Mais elle sembla ne pas se satisfaire de ces éclaircissements.
— Voilà tout ! Voilà tout !... Vous imaginez que je vais gober vos fables, Tom. La vérité, c'est que vous avez dû encore aller faire bombance chez Feng, votre ami restaurateur, que vous vous êtes encore endormi dans votre satané fauteuil et que vous avez omis de vous réveiller à temps pour vous rendre à ce rendez-vous ! Vous étiez encore dans vos béatitudes ! J'ai toujours pensé que vous étiez un maniaque, Tom ! Et je pense que je suis également une sacrée déséquilibrée pour vous aimer aussi follement !... Bon sang ! Qu'est-ce qui peut bien trotter là-dedans ? fit-elle encore en tapotant gentiment du bout de son doigt l'occiput toujours migraineux de Risler.
Pour ce qui le concernait, l'heure était au consensus car la recomposition de ses relations avec Déborah prévalait sur tout le reste. Risler endossa donc en bloc la responsabilité de ses fautes :
— Je suis désolé de vous avoir menti. Je suis un misérable, ma chérie. Je le confesse, j'ai succombé une nouvelle fois sans modération au sauté de crevettes de Feng et à toutes ces petites cochonneries à base de canard et de pousses de bambou qu'il sait si bien préparer.
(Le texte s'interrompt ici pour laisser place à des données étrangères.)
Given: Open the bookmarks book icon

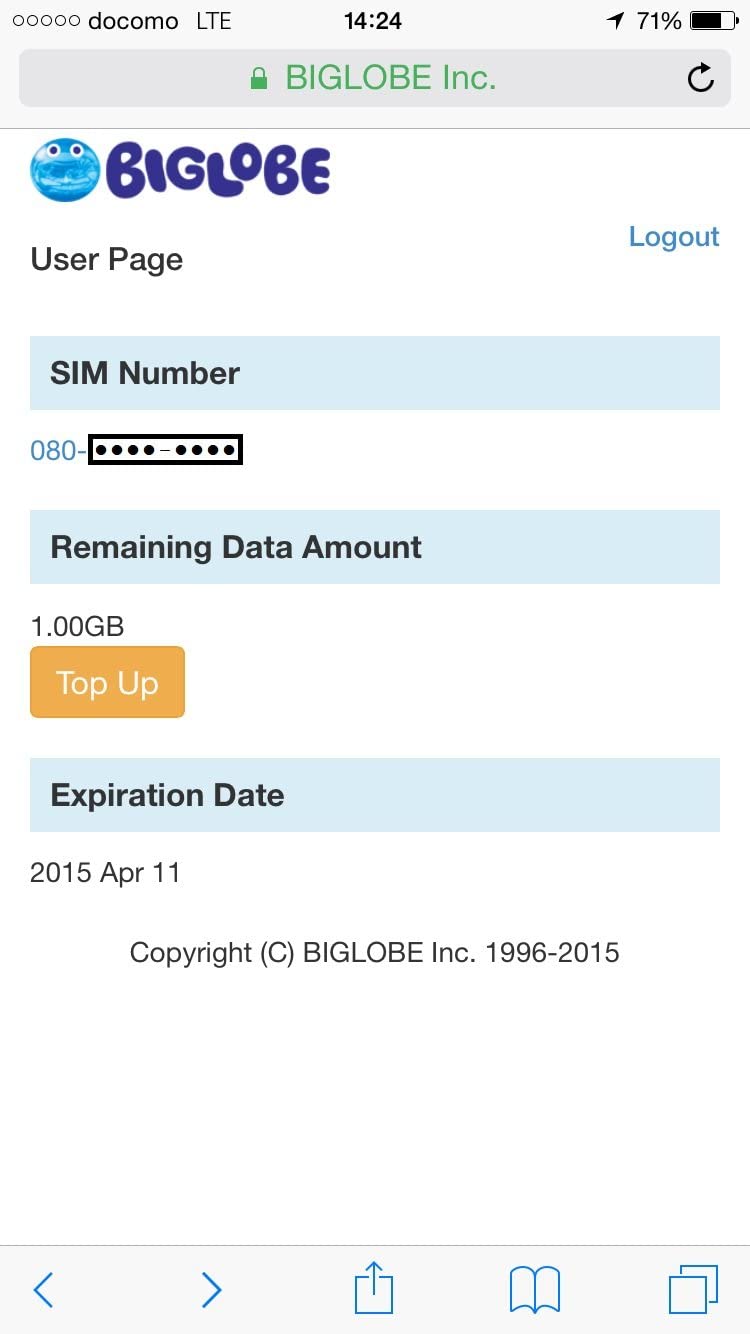Looking at the screenshot, I should [x=535, y=1290].
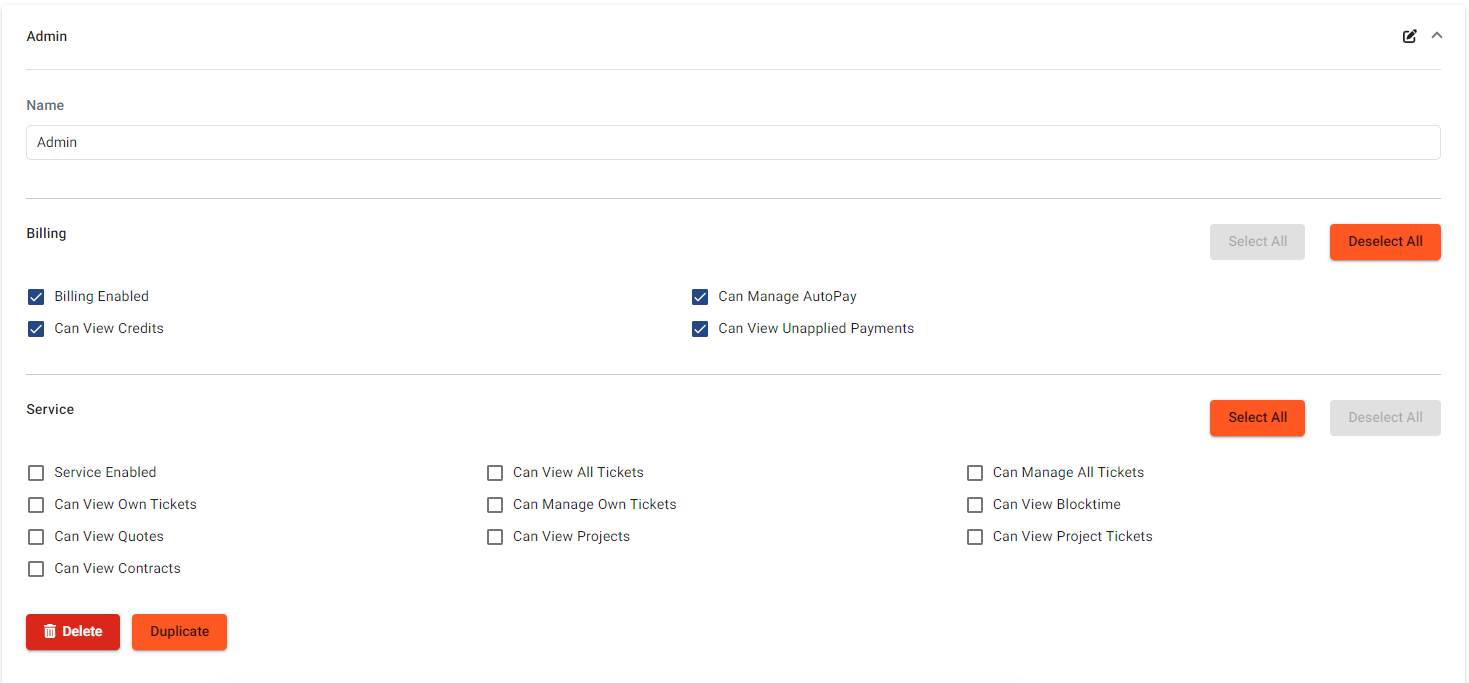The image size is (1469, 683).
Task: Click Deselect All in Billing section
Action: [x=1384, y=241]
J'ai encore péché par gourmandise, il faut me pardonner, Déborah.
— C'est oublié, finit par dire Déborah d'un ton doux et dépourvu d'acrimonie qui signifiait aussi qu'elle lui accordait sa miséricorde et qu'il fallait tirer un trait sur toute cette histoire.
Puis, elle ajouta d'une voix plus affectueuse encore :
— … D'ailleurs, tout cela est de ma faute. Vous êtes exténué en ce moment. Je n'aurais jamais dû vous demander d'accomplir cette corvée chez le vétérinaire. Je ne vous ai pas trop peiné chez moi tout à l'heure ? Vous ne me gardez pas trop rancune du petit tour que je vous ai joué, mon chéri ?
— Pas le moins du monde, répondit Risler. Je commence un peu à vous connaître, Déborah. J'ai tout de suite réalisé que vous me faisiez une blague et je ne m'en suis nullement formalisé. De fait, comme vous pouvez le constater, je reviens tout juste du cinéma. Je n'ai pas même eu le temps de me déshabiller !...
— Ravie de ne pas vous avoir occasionné trop d'inquiétudes ! répliqua Déborah en manifestant malgré elle un soupçon d'agacement et de déception. Et quel est donc le film que vous êtes allé voir ?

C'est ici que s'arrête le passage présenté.